Sparse Aware Optimizations for Terminal Emulator Pyte
July 15, 2022
byexample is a tool that reads snippets of code from your documentation, executes them and compares the obtained results with the expected ones, from your docs too.
If a mismatch happen we say that the example in your documentation failed that could mean one of two things:
- your code (the snippet) does not do what you expect so it has a bug
- or the code does exactly what it is supposed but you forgot to update your doc.
Very useful for testing and keep your docs in sync!

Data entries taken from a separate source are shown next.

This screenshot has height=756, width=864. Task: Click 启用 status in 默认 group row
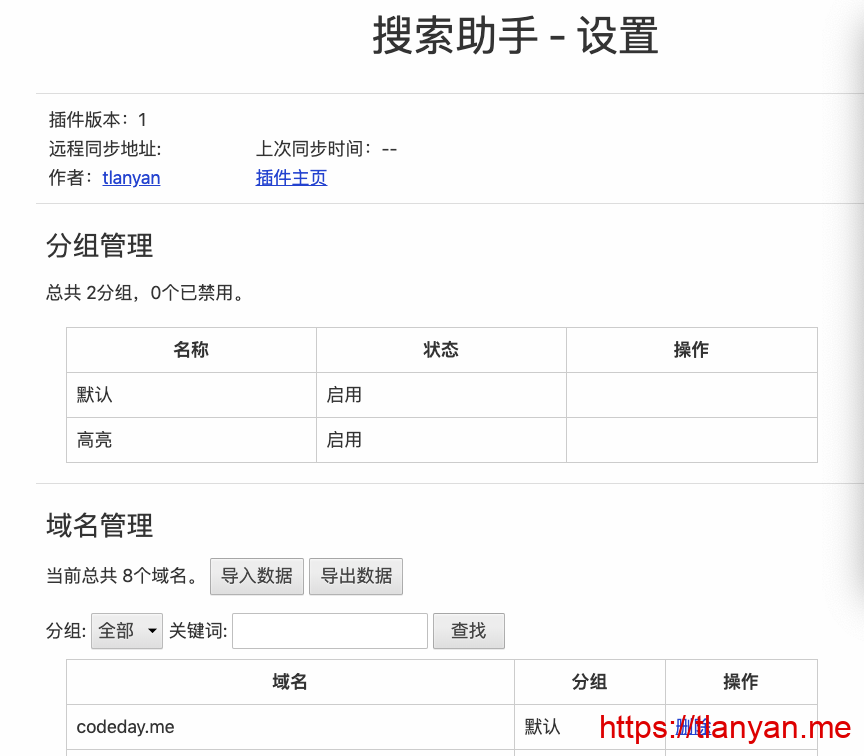pyautogui.click(x=344, y=395)
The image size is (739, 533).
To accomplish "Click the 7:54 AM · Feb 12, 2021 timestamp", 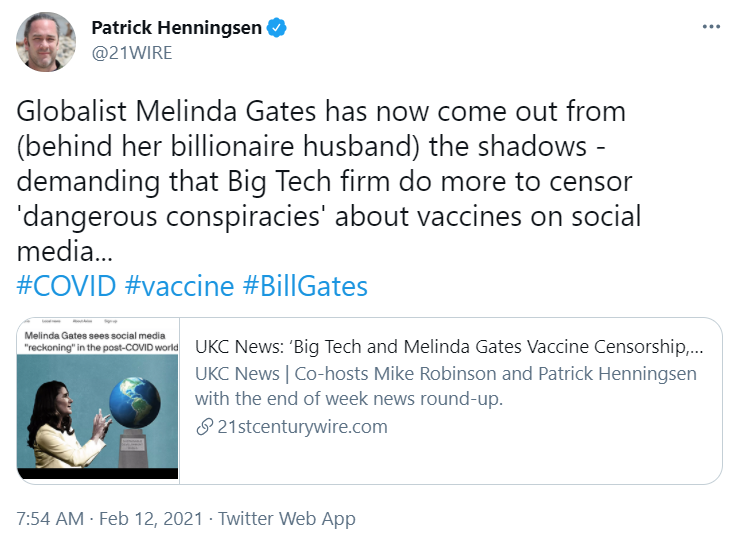I will (x=110, y=518).
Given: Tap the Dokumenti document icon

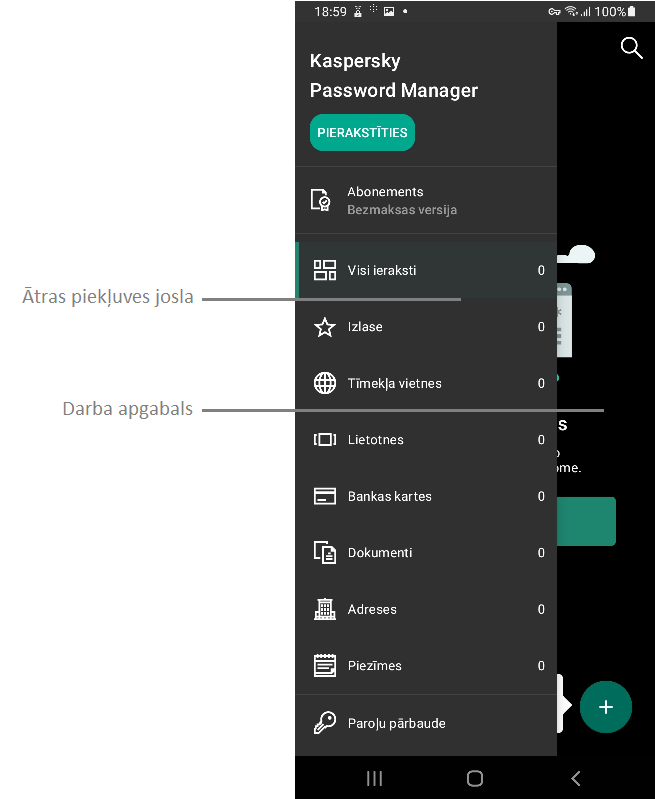Looking at the screenshot, I should coord(325,553).
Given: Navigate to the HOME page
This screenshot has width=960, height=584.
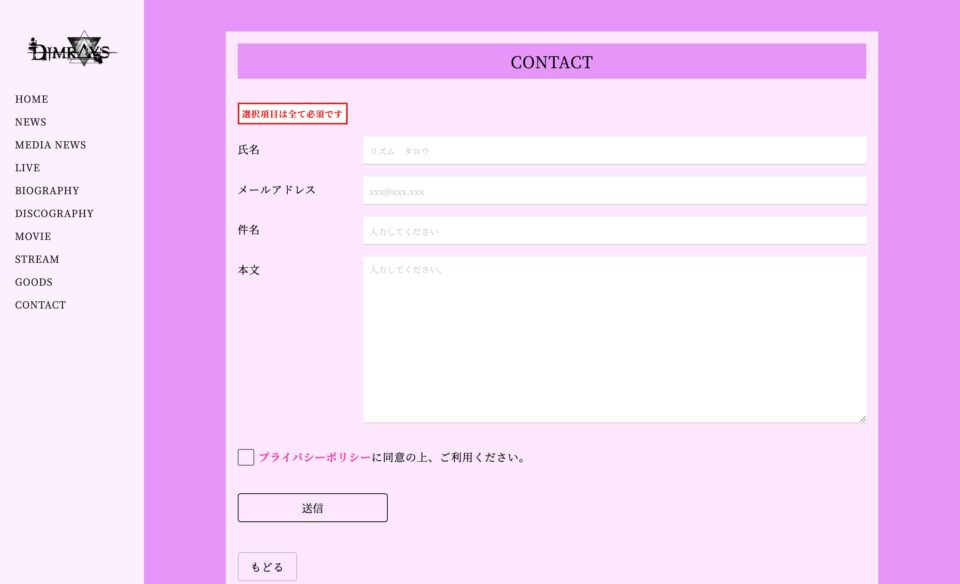Looking at the screenshot, I should point(31,99).
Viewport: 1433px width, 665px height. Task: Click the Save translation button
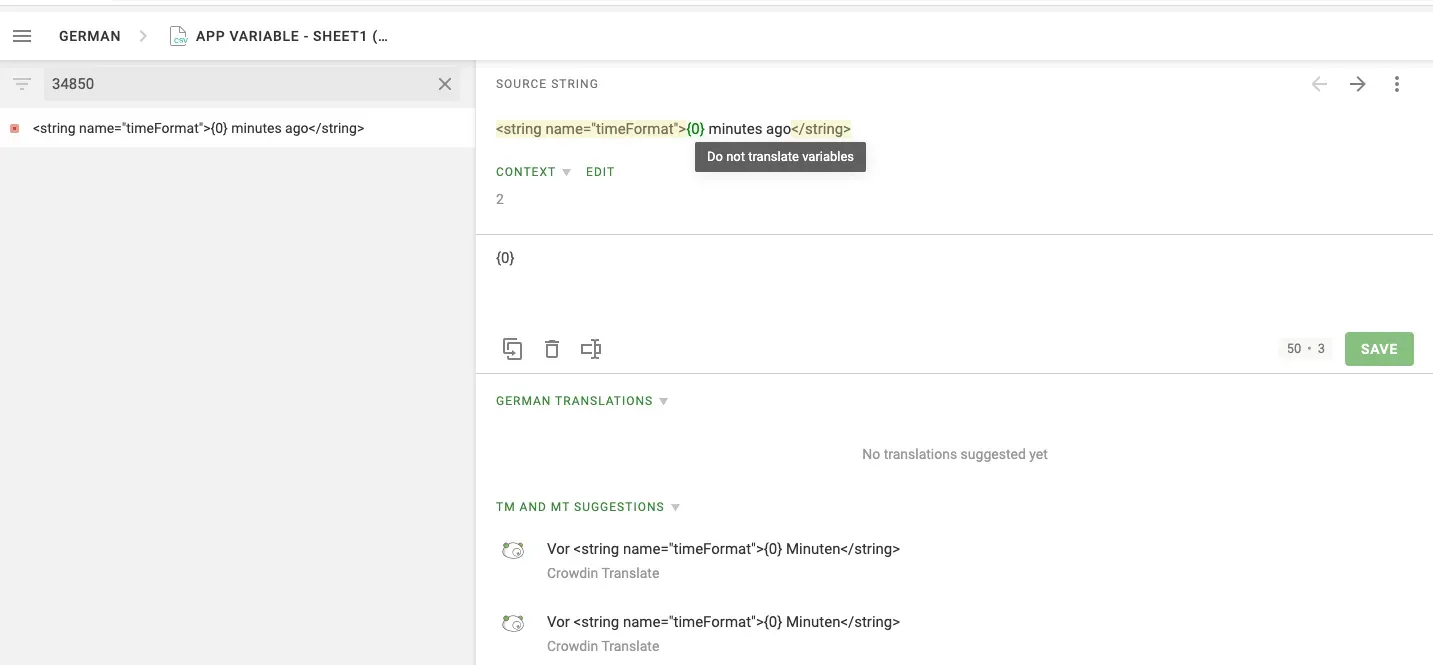[x=1378, y=349]
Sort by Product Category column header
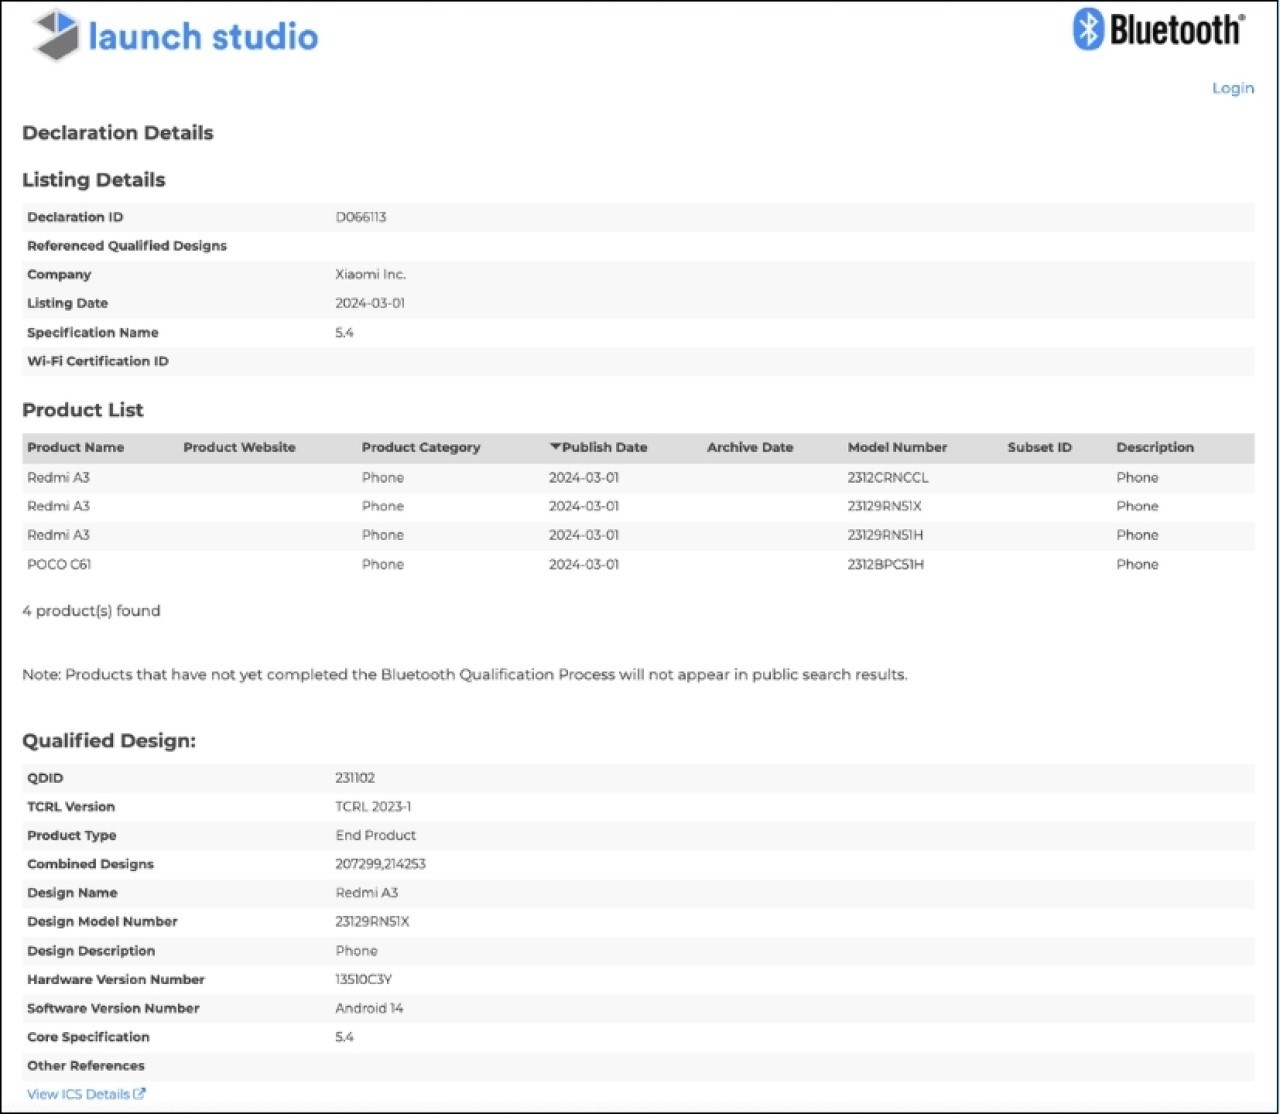The width and height of the screenshot is (1280, 1114). point(420,447)
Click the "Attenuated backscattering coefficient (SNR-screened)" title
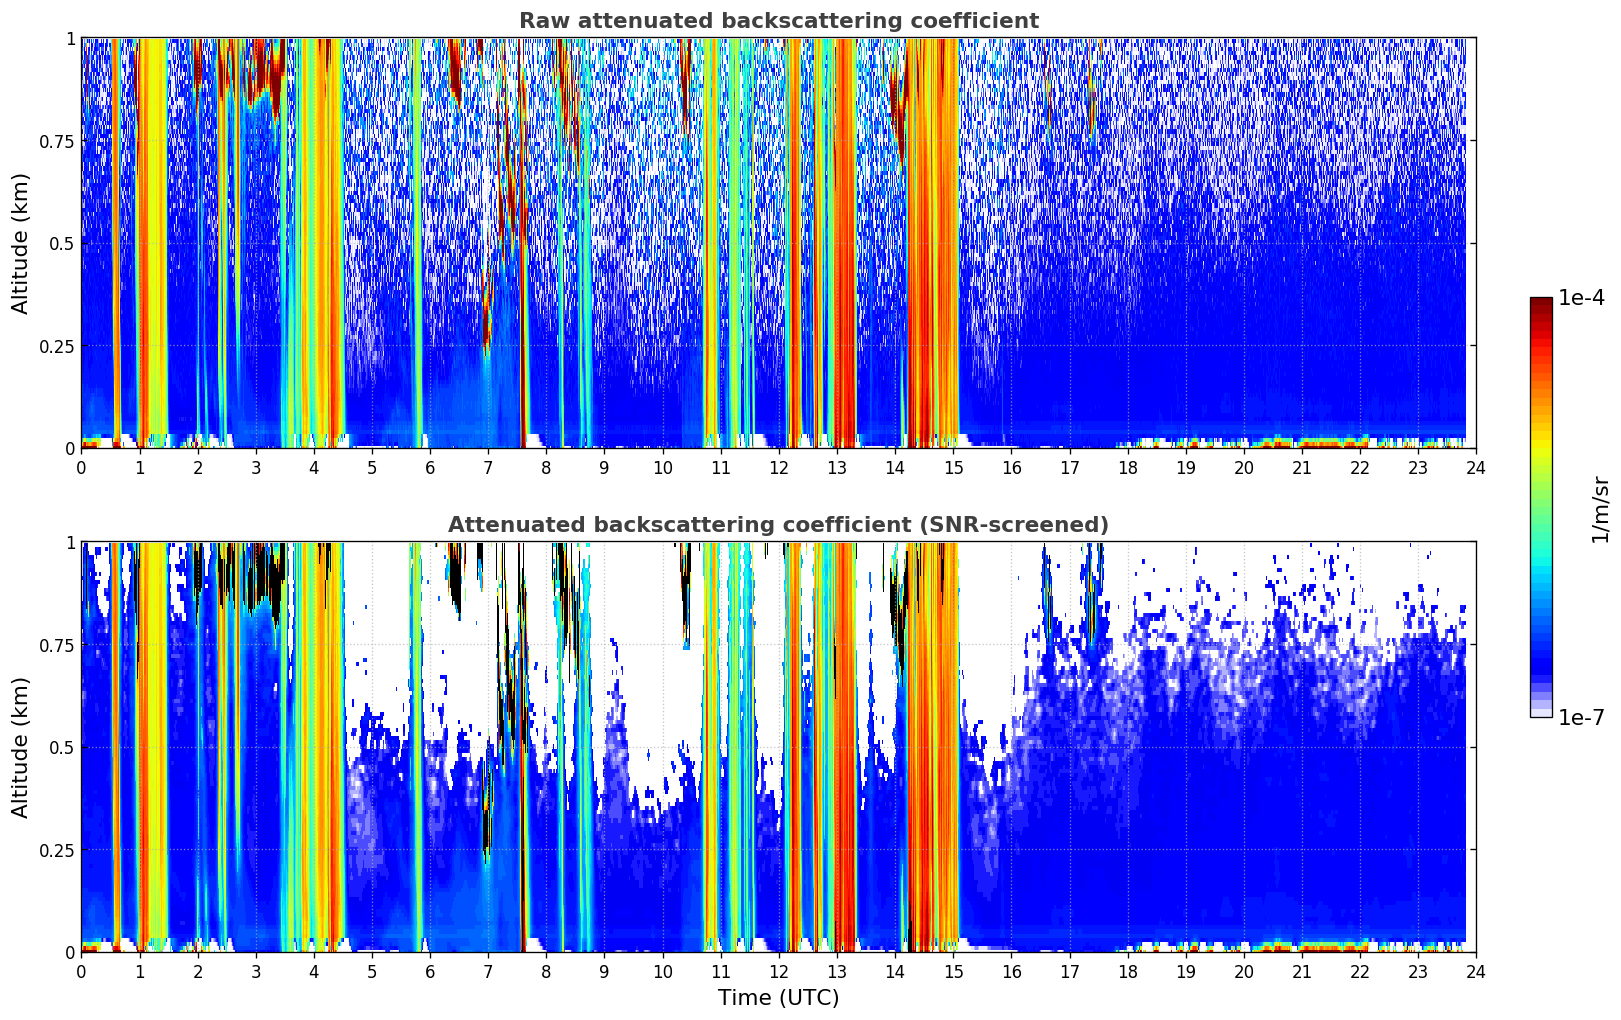The height and width of the screenshot is (1020, 1621). 778,525
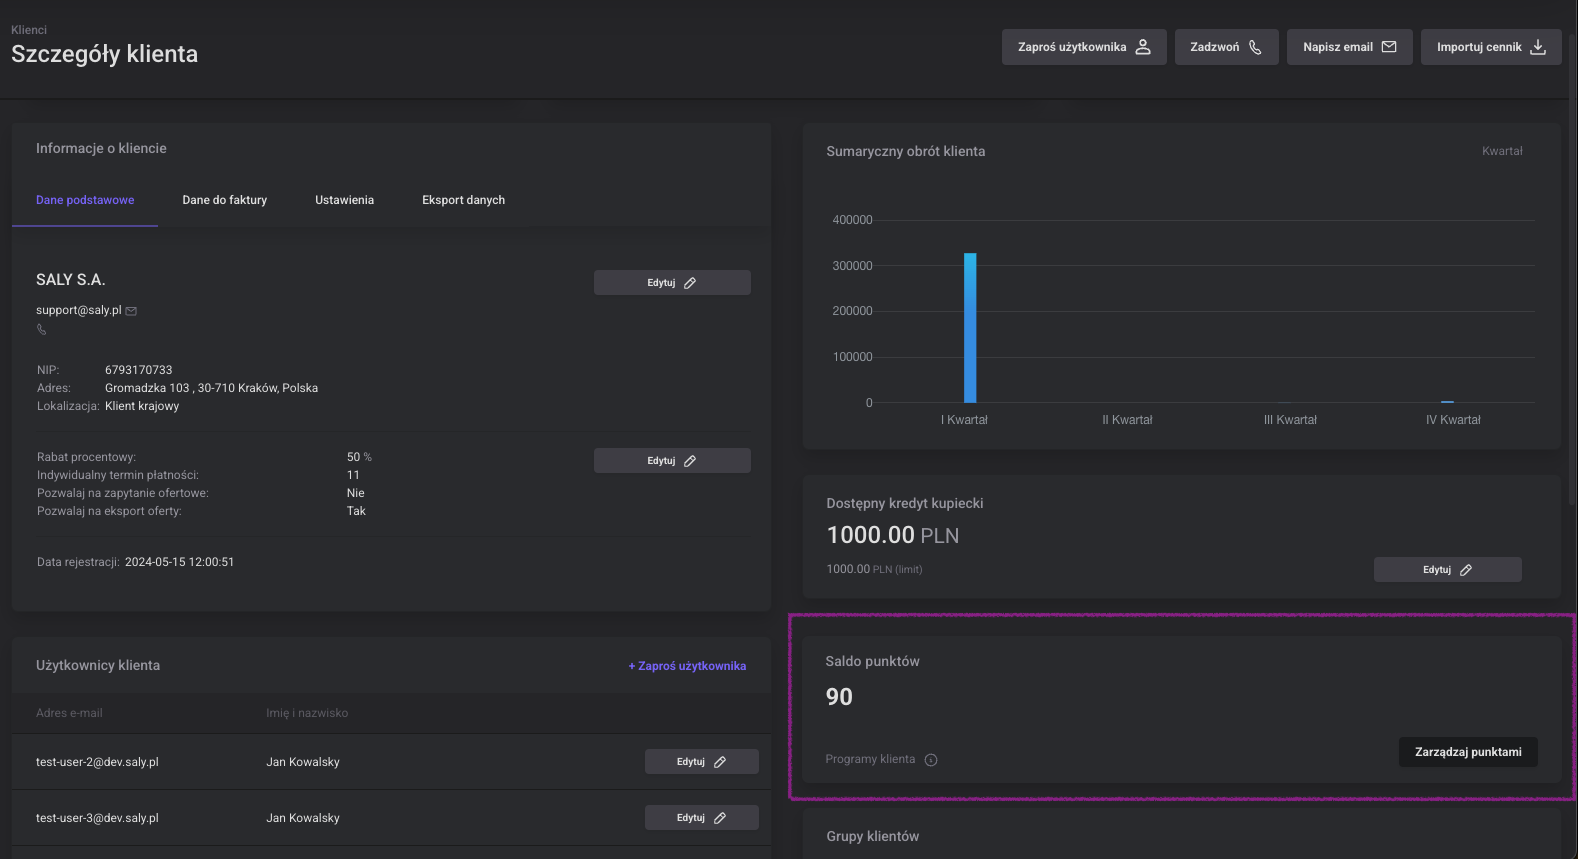Image resolution: width=1578 pixels, height=859 pixels.
Task: Click envelope icon next to support@saly.pl
Action: click(131, 311)
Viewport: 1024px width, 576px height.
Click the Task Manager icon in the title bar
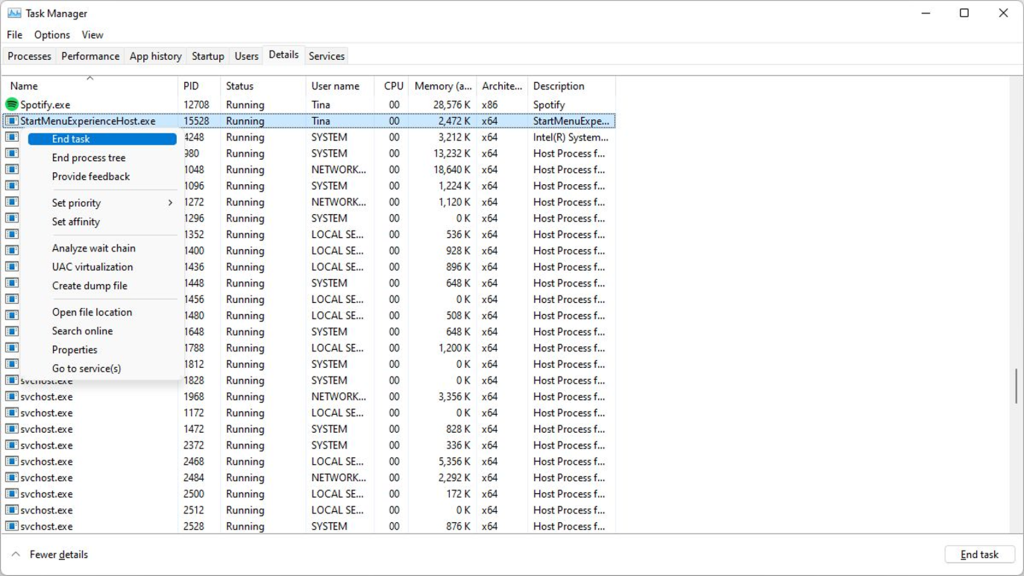click(14, 14)
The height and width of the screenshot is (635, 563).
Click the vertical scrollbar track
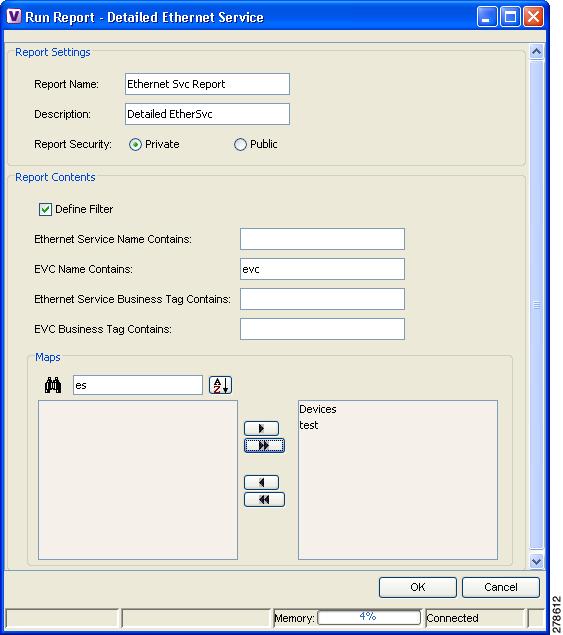[536, 306]
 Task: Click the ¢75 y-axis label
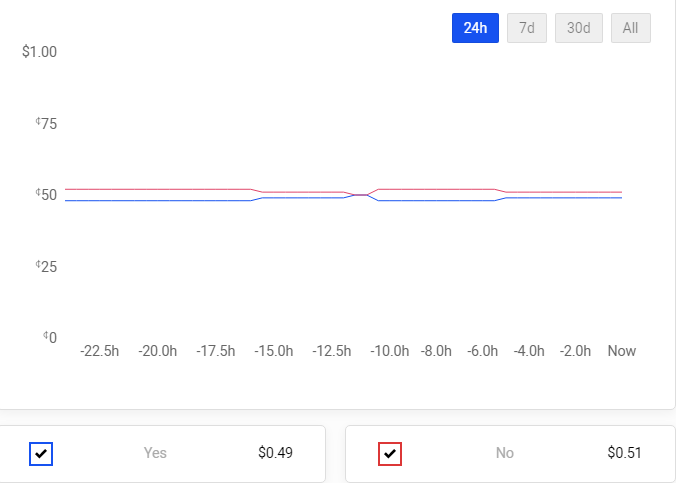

But byexample does not really execute anything by itself. Having to code an interpreter for Ruby, Java, C++ and others would be insane.
Instead, byexample sends the snippets of code toa standard interpreter like IRB for Ruby or cling for C++.
Interpreting the output from they is not always trivial.
When a interpreter prints to the terminal, it may write special escape/control sequences, invisible to human eyes, but interpreted by the terminal.
That’s how IRB can tell your terminal to output something with reds and blues colors.
That’s how byexample
’s +term=ansi
is implemented.
byexample has no idea of what the hell those control sequences are and relays on a terminal emulator: pyte
But pyte
may take seconds to process a single output so byexample
never enabled it by default.
This post describes the why and how of the optimizations contributed to pyte
to go from seconds to microseconds.
Artifacts and artificial boundaries
Using an emulator like pyte
saves us from interpreting the escape/control sequences, but introduces some unwanted artifacts in the output.
For example, considere the following snippet that prints a single line of "A"
. If you do this in your terminal you will see that the line spans multiple lines.
>>> print("A" * 170)
AAAAAAAAAAAAAAAAAAAAAAAAAAAAAAAAAAAAAAAAAAAAAAAAAAAAAAAAAAAAAAAAAAAAAAAAAAAAAAAA
AAAAAAAAAAAAAAAAAAAAAAAAAAAAAAAAAAAAAAAAAAAAAAAAAAAAAAAAAAAAAAAAAAAAAAAAAAAAAAAA
AAAAAAAAAA
Why? It’s because your terminal has boundaries, a finite width in this case and lines longer than that are cut and continued on the next line.
This is super handy for a human but not for byexample
.
Another artifact is the limit of lines in the terminal: if the interpreter outputs a lot of lines only the last will be visible “on the screen” and the rest will be lost.
>>> for i in range(30):
... print(i)
22
23
24
25
26
27
28
29
Again, your terminal has a finite height so the same goes for the pyte
emulator.
The hack
If the size of the emulated screen generates unwanted artifacts, the hack is simple: increase the size!
And pyte
has no problem with that.
Well, actually, it has….
Bad news: it is super slow!
pyte
implements a sparse buffer so technically it should not have problems when we increase the size of the screen.
Even if the geometry is of 2400 lines by 8000 columns, the performance of pyte
should depend only on the amount of non-empty data in the screen.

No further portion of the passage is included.